THE DATA below:

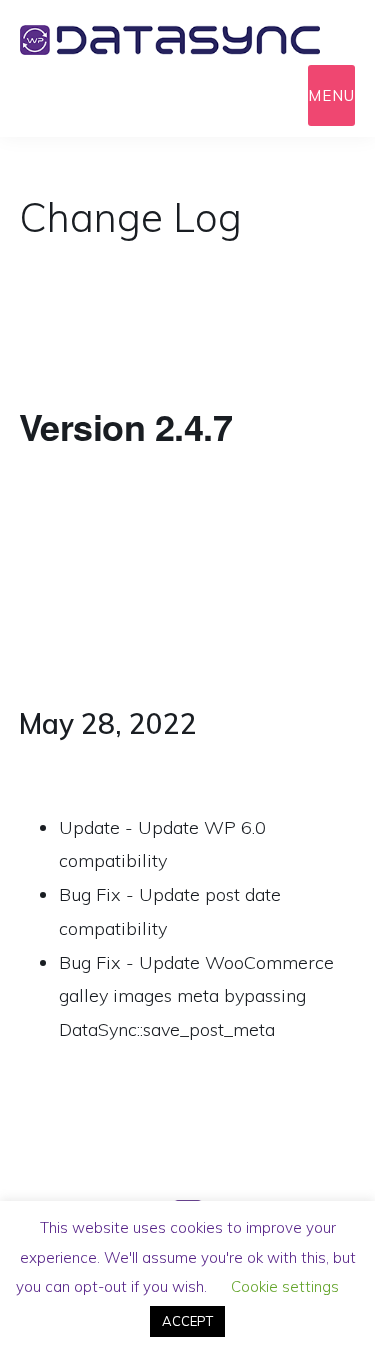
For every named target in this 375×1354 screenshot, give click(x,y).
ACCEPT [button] (187, 1321)
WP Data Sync (187, 40)
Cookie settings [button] (285, 1286)
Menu (331, 95)
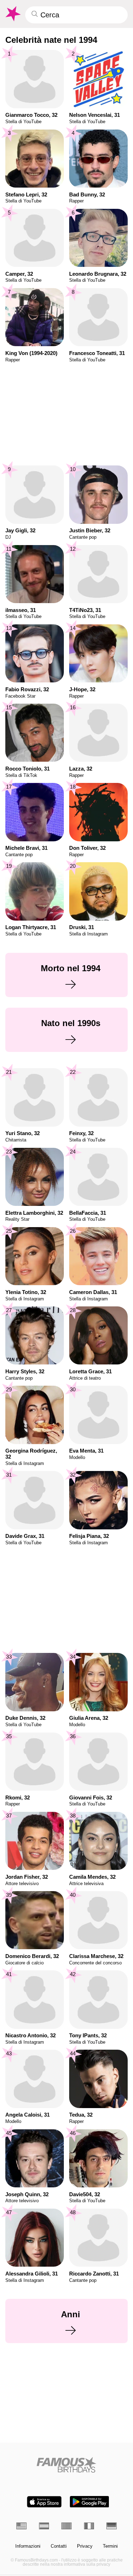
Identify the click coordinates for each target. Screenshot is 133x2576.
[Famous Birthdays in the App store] (44, 2502)
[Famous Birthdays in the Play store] (89, 2502)
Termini (110, 2546)
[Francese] (89, 2526)
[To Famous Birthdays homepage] (12, 14)
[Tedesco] (111, 2526)
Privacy (85, 2546)
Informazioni (27, 2546)
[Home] (66, 2465)
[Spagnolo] (44, 2526)
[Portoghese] (66, 2526)
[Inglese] (21, 2526)
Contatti (59, 2546)
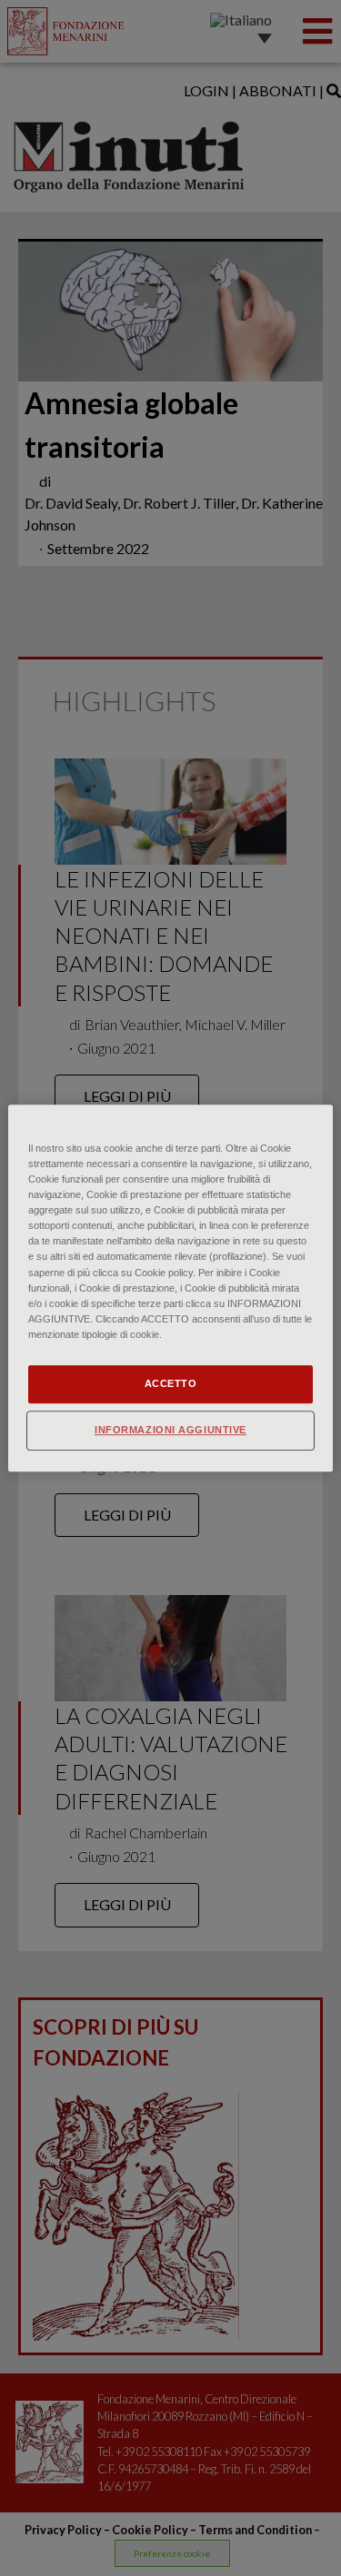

End of THE DATA.

# [WHAT THIS TASK INVOLVES]
Please write out every record above exactly, but leave the pictures out.

# [REPLY]
For every named target in this 375×1354 screenshot, give click(x,y).
ACCEPT [button] (187, 1321)
WP Data Sync (187, 40)
Cookie settings [button] (285, 1286)
Menu (331, 95)
Identify the click coordinates for each target. Screenshot is 133x2576.
[Famous Birthdays in the App store] (44, 2502)
[Famous Birthdays in the Play store] (89, 2502)
Termini (110, 2546)
[Francese] (89, 2526)
[To Famous Birthdays homepage] (12, 14)
[Tedesco] (111, 2526)
Privacy (85, 2546)
Informazioni (27, 2546)
[Home] (66, 2465)
[Spagnolo] (44, 2526)
[Portoghese] (66, 2526)
[Inglese] (21, 2526)
Contatti (59, 2546)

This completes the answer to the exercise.